Democrats are proud to report some solid successes. We led the campaign to strengthen Idaho’s child-care laws, and after five years, we succeeded. We pushed legislation to make schools more energy efficient and a successful measure to recognize that working Idaho women deserve equal pay. Democrats also worked to maintain life-saving health care for adults living with cystic fibrosis and forced reversal of the ill-timed layoffs of state auditors who were chasing tax cheats. But we did not drive the Legislature’s agenda, and like most Idahoans, we believe it went on far too long, with far too little accomplished for Idaho.

It became clear during this marathon session that Idaho’s Republicans lack a coherent vision for Idaho's future and are ill-equipped to handle the demands of our global economy and our changing population. Despite holding most of the legislative seats and the Governor’s office, Republicans appeared to spend much of the 2009 session locked in power struggles, unable to govern effectively and meet Idaho’s citizens’ most basic needs.

Idahoans deserve better. Democrats are unified behind a vision of a robust economy, pristine resources that value our farming and ranching traditions, excellent schools, efficient state services and a fair deal for all of our citizens. Democrats will continue to work for Idaho’s future, putting the public good first as we were elected to do.

John Rusche of Lewiston and Kate Kelly of Boise serve as minority leaders in the Idaho House and Senate, respectively.

Data extract:
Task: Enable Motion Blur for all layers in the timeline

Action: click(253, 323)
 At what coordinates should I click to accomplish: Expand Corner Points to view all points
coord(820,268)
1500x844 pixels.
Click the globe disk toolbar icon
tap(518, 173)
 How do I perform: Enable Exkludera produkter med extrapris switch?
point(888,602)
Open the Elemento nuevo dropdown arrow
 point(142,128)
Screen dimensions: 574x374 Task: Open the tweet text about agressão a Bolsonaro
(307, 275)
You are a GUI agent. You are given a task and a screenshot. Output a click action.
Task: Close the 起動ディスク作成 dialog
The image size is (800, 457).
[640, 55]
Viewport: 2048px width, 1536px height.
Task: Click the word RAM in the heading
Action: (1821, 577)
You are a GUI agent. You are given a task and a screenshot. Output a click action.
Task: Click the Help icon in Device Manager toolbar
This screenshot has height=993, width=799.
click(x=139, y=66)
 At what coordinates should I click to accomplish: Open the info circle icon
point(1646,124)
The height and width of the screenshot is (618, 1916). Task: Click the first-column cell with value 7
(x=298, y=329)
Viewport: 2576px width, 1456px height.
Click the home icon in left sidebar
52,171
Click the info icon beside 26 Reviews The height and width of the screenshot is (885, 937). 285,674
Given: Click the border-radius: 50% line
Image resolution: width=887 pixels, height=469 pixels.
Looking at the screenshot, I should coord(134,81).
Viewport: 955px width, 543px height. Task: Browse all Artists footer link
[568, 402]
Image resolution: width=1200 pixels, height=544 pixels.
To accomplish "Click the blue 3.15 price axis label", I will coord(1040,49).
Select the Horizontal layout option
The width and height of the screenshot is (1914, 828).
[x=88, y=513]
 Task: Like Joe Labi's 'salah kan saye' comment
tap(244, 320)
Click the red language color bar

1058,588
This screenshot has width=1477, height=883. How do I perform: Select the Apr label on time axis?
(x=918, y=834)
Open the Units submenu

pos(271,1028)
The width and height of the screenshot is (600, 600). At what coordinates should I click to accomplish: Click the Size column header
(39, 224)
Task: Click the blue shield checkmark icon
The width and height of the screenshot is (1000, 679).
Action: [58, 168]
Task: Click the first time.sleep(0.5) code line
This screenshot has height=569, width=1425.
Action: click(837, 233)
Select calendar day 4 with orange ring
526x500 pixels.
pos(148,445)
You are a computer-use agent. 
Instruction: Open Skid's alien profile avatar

Aim of the task:
Please answer these questions from the Idaho legislative session extract:
(a) After how many years did the campaign to strengthen Idaho's child-care laws succeed?
(b) Which year's legislative session does the extract discuss?
(c) Who serves as minority leader in the Idaho Senate?

Expected answer:
(a) Five years
(b) 2009
(c) Kate Kelly of Boise